Et s’adressant à lui, Jésus dit : « Que veux-tu que je fasse pour toi ? » Etrange question que celle de Jésus et pourtant en la posant il veut que librement nous puissions exprimer nos besoins et non pas seulement ceux qui sont visibles ; nos plus grands besoins, nos plus grandes blessures sont souvent intérieurs. « Que veux –tu que je fasse pour toi ? » est la question que Jésus pose à chacun de nous. Saint Grégoire le Grand dit à ce sujet : « Celui qui avait le pouvoir de donner la lumière ne pouvait pas ignorer quels étaient les désirs de l’aveugle. Mais il veut que nous lui demandions ce qu’il veut nous accorder[6]. » Et que veut-il nous accorder ? « Non les fausses richesses, ni les biens et les honneurs de la terre qui ne font que passer, mais la lumière (…) cette lumière qui n’a ni commencement ni fin, et que nous devons contempler avec les anges[7]… » C’est à dire Dieu lui-même…

« L’aveugle lui dit : ‘Maître, que je recouvre la vue.’  Et Jésus lui dit : ‘Va, ta foi t’a sauvé’. Aussitôt l’homme recouvra la vue, et il suivait Jésus sur le chemin. » Le Seigneur lui rend la vue et souligne la cause du miracle : « Ta foi t’a sauvé ». Bartimée ne s’est pas contenté d’implorer Jésus le Nazaréen, il l’a imploré comme le Messie d’Israël : « Jésus, Fils de David ». Il est guéri non seulement à cause de sa prière, mais parce qu’il veut suivre le Christ. Ce qui fait dire à saint Ambroise : « En se mettant ainsi à la suite de Jésus, il prouvait qu’il avait la véritable lumière, la lumière surnaturelle[8]… »

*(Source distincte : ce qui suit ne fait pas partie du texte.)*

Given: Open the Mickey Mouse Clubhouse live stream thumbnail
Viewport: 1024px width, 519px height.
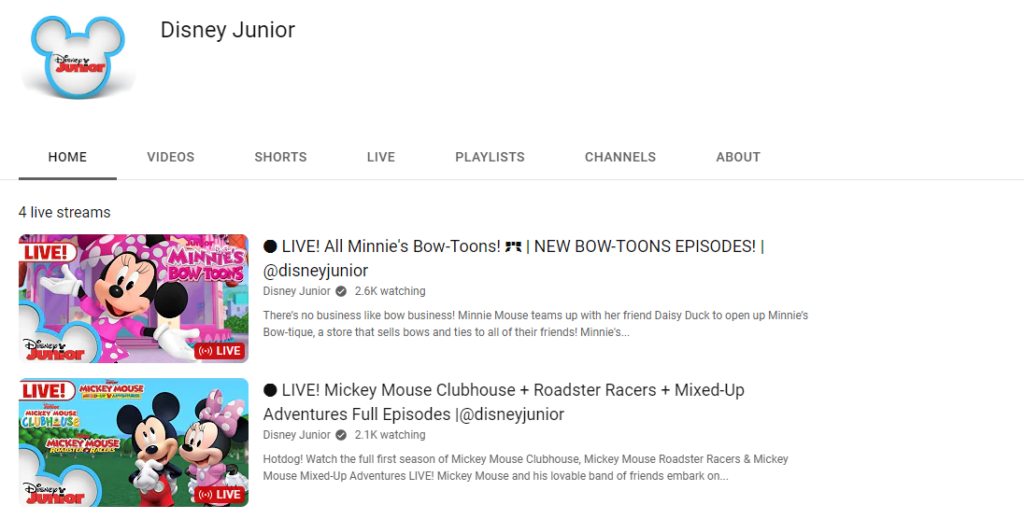Looking at the screenshot, I should coord(133,442).
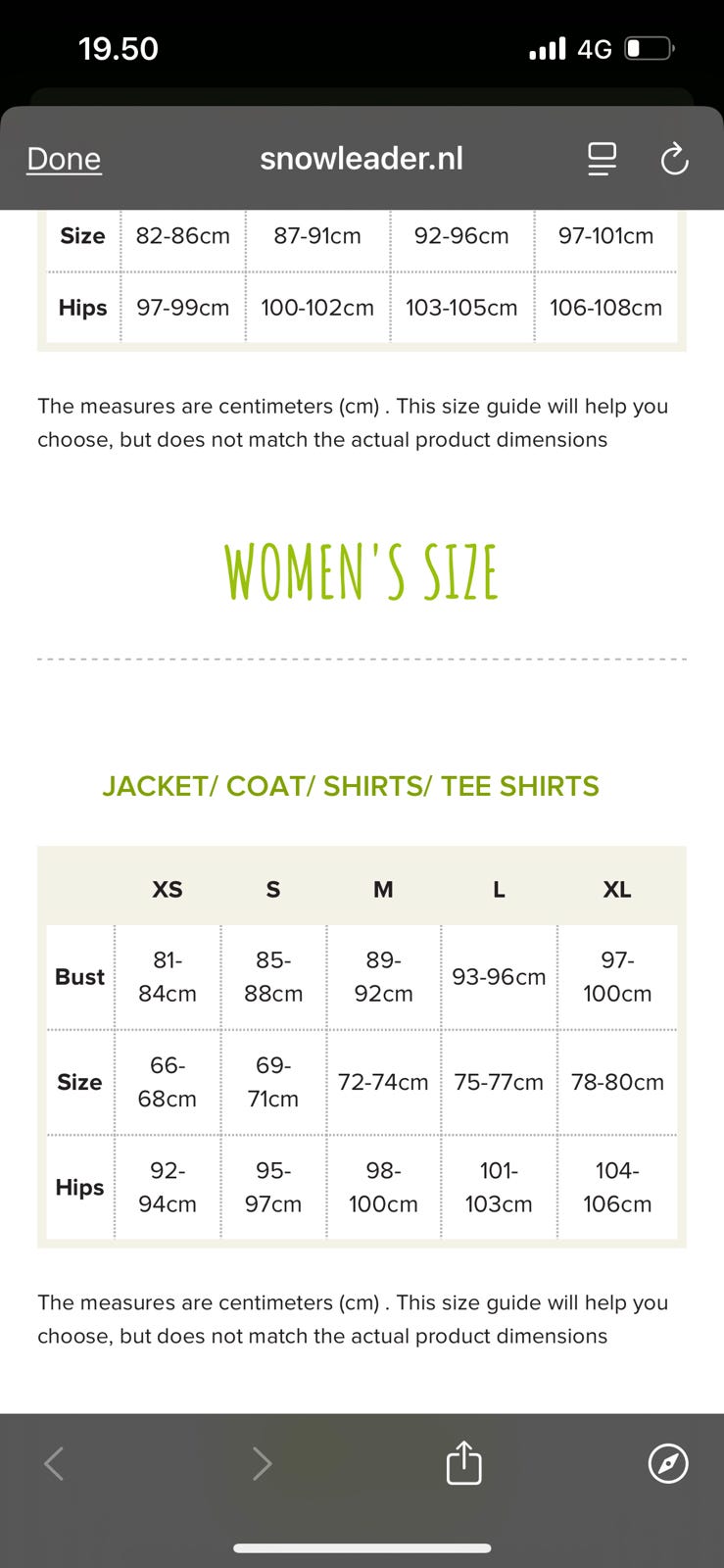724x1568 pixels.
Task: Tap the share icon
Action: [x=463, y=1463]
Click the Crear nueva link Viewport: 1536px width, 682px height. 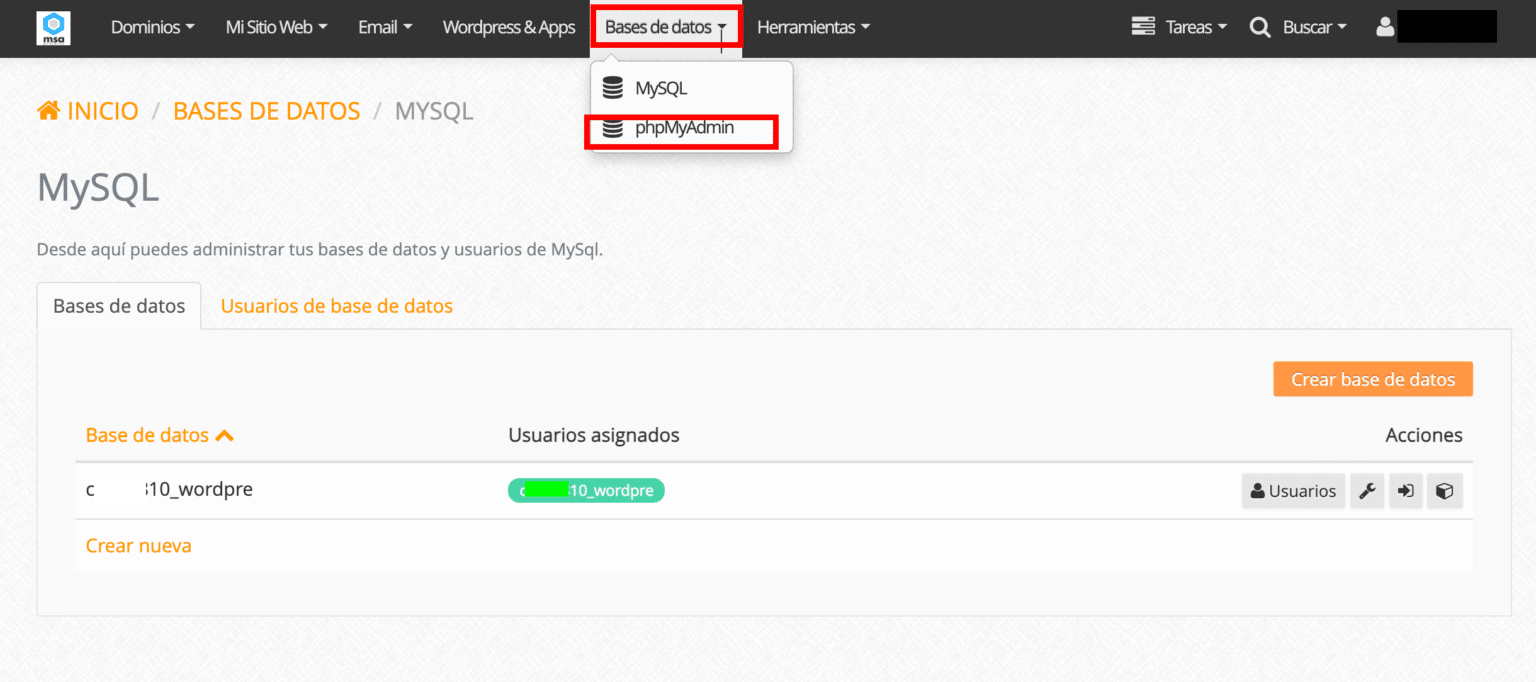(138, 545)
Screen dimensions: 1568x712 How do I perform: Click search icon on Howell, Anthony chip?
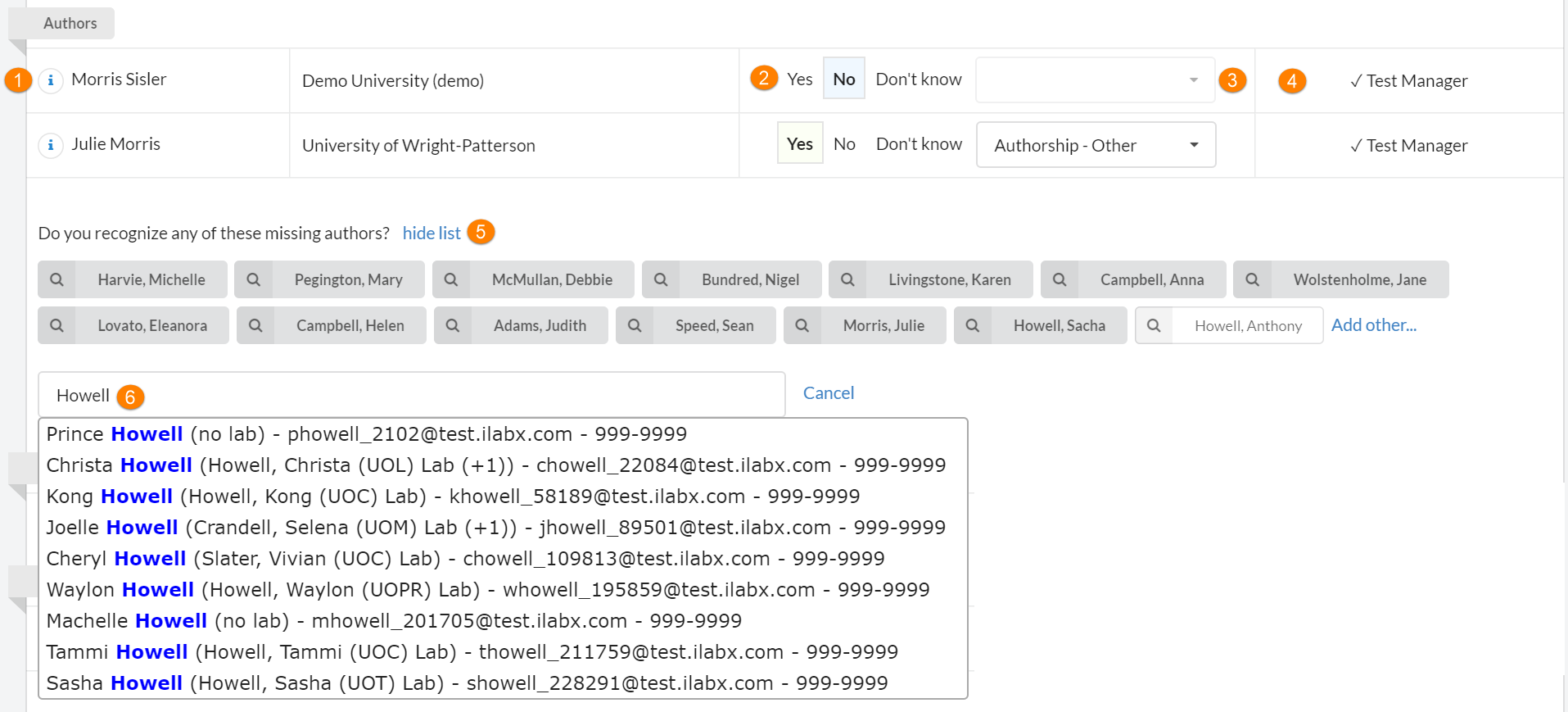point(1154,325)
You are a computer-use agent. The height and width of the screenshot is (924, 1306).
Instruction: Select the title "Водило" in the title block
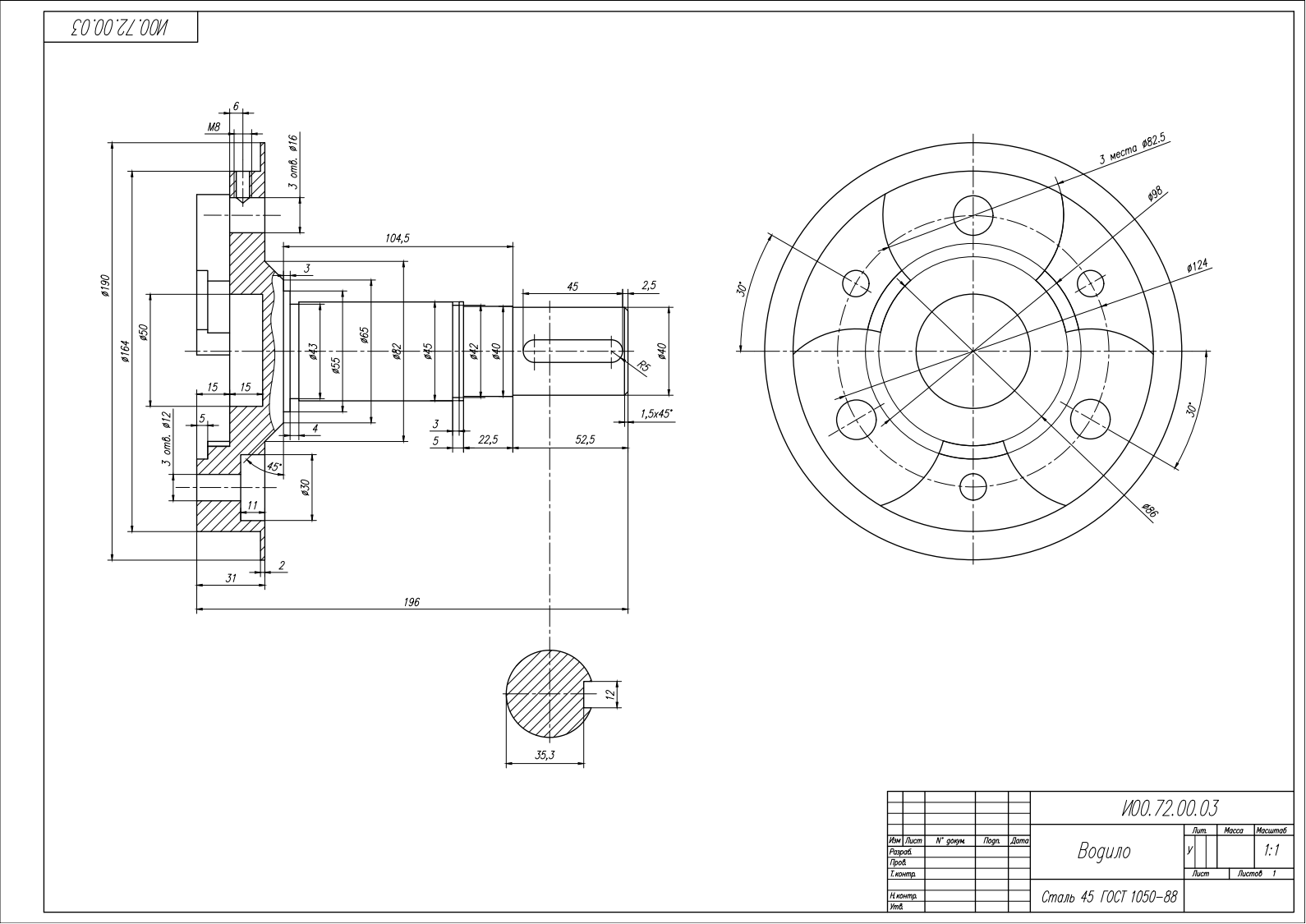click(x=1103, y=852)
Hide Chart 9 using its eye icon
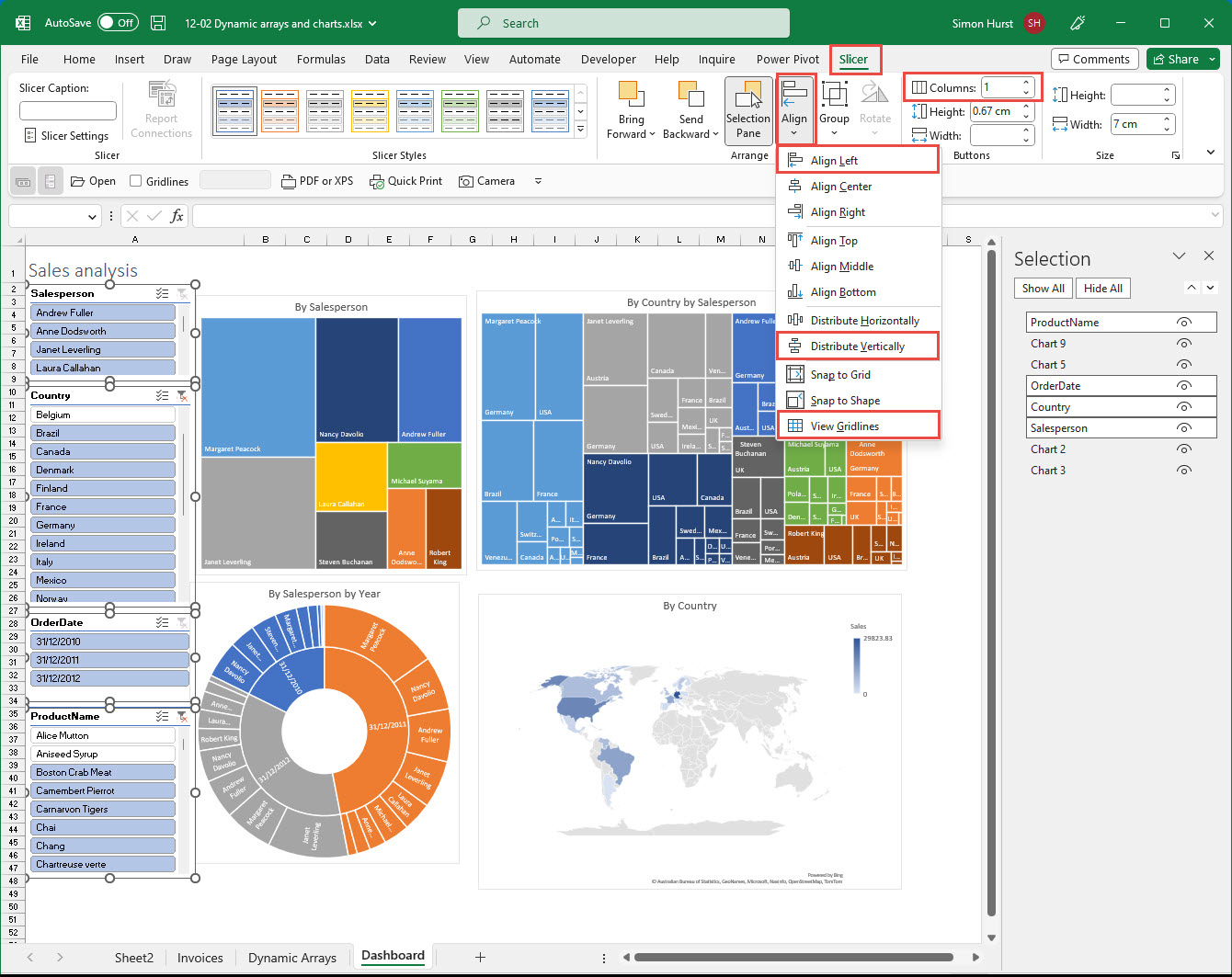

 Bonne semaine à tous à la suite du Christ.

Pod

NB : Il y a quinze jours de cela  nous entendions l’Evangile de la  rencontre entre Jésus et le jeune homme riche, quel contraste avec celui d’aujourd’hui. En effet, alors que le jeune homme quittait Jésus triste et sombre, car il avait de grands biens, l’aveugle n’hésite pas un seul instant à laisser son bien, son unique bien, son manteau pour bondir jusqu’à Jésus et le suivre joyeusement. Le premier approche Jésus de manière réfléchie, le second le fait spontanément. L’un a tout et ne peut rien recevoir, l’autre n’a rien et peut tout recevoir… Voilà une belle invitation à simplifier nos modes de vie, à désencombrer nos cœurs, nos intelligences et nos âmes de nos fausses certitudes qui nous empêchent de croiser le regard de nos frères, celui de Jésus… d’entendre ses appels et d’y répondre.

[1] Homélie II sur les péricopes évangéliques, 2.

[2] Sermon CCCXLIX 5.

[3] Homélie sur l’évangile selon saint Matthieu, LXI 1.

[4] Sermon LXXXVIII.

[5] Idem.

[6] Homélie II sur les péricopes évangéliques, 7.

[7] Idem.

[8] Commentaire de l’évangile selon saint Luc VIII 83.